I have to understand from my own failed relationships that the part that I have overlooked and forgot about was the dating and truly get to know the other person before taking the step of giving the situation an official title. I think that most people my age completely forget about the whole dating process and courtship. Nowadays, I can say from personal experience, two people meet, click, become attracted in more than one way, and talk for such a short time but are so quick to have the official title of a relationship. We tend to forget how serious relationships were taken in the decades before ours. I think was born in the wrong decade.
Love is something that cannot be rushed. Being in love and loving someone are two very different things. I have loved before, but I have never been in love but I hear and believe that it is one of the most beautiful and purest feelings us humans can express upon another.
We (yes, I definitely need to include myself here) sometimes tend to rush things. But I have come to learn through truly reflecting on what I want out of a relationship, reflecting and understanding my flaws and what I bring to the table. I have come to learn that marriage is something that I hope to one day, not anytime soon though, but before that ever happens there are things I need to work on within myself to be able to build the stairs leading up to that.
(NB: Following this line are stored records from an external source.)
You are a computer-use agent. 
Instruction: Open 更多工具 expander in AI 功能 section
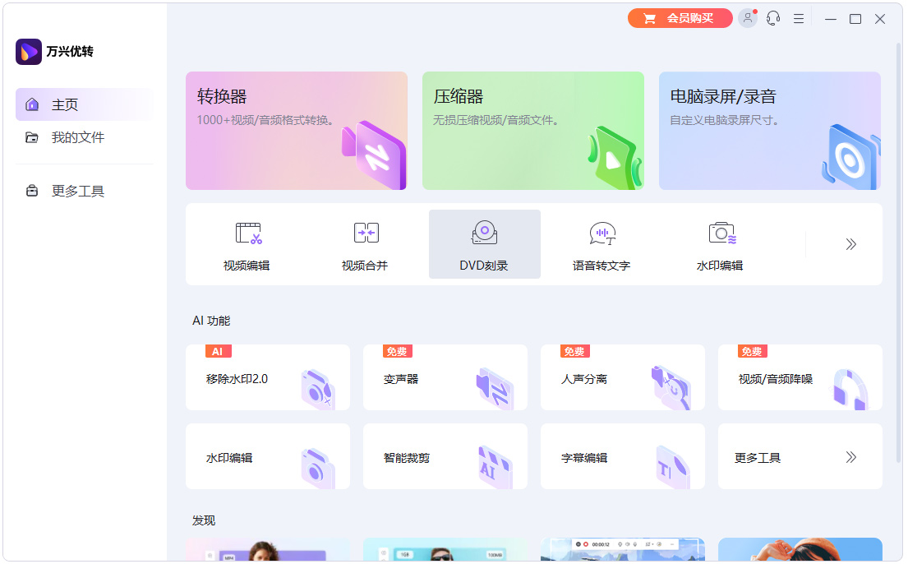(x=800, y=456)
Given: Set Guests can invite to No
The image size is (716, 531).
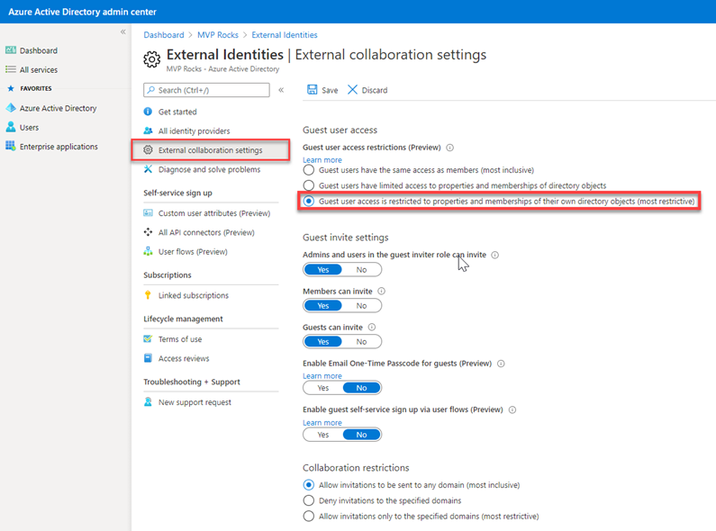Looking at the screenshot, I should (x=361, y=342).
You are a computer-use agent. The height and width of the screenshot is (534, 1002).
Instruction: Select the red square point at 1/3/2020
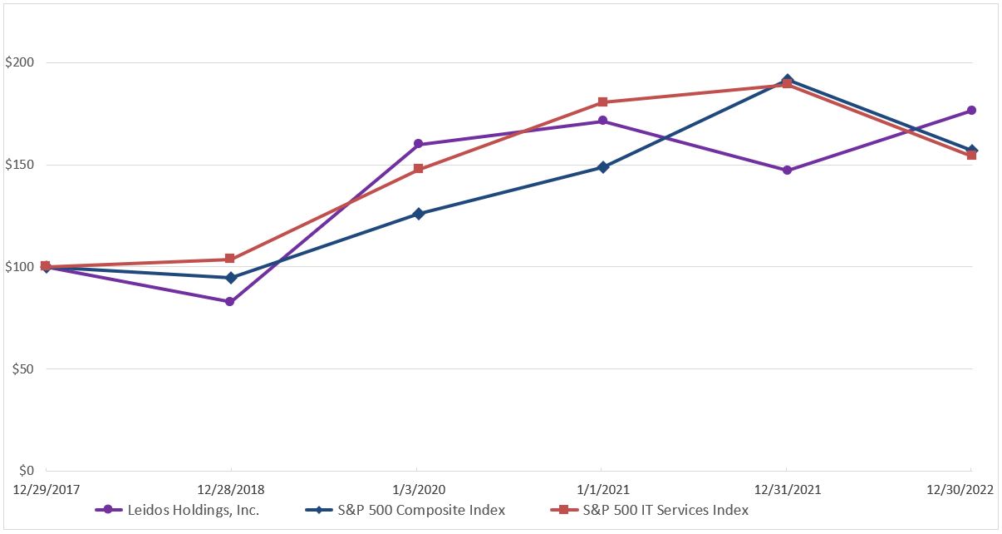point(419,169)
This part of the book truly made me stop and think twice about my approach to not just marriage but relationships. As a girly girl I can honestly say that growing up the wedding is something that I have always dreamed and talked about with others girls, going through every possible minute detail. But what is a wedding without a marriage? What is marriage? These are questions that later develop as girls mature and think about the future. The wedding is the superficial and public way of sealing the deal and deciding to publicly become one with your other half. But what matters more than the decorations, dress, bridesmaid,flowers, and invited guest is the marriage. This is the part that Disney and other fairytales leave out and let us learn and wonder on our own.
Before thinking about taking a step forward from dating to relationship and especially from relationship to marriage, each person needs to prepare himself or herself. We truly do just see the bigger picture but forget the little fragments that must come together for it.
We forget about working on improving ourselves first, as individuals. We forget to love ourselves first and working on those qualities that we do not even like about ourselves. How can I expect someone to love me without first loving myself inside and out? How can I expect someone else to give me the best of them without first working on the bad qualities? We forget about establishing and meeting financial, personal, social and professional stability. We completely overlook the true meaning of marriage, the actual foundation for a happily ever after that we create for ourselves. We, as humans, tend to look at the superficial and not the cores and foundations which are the parts that we ultimately have to deal with on the daily basis.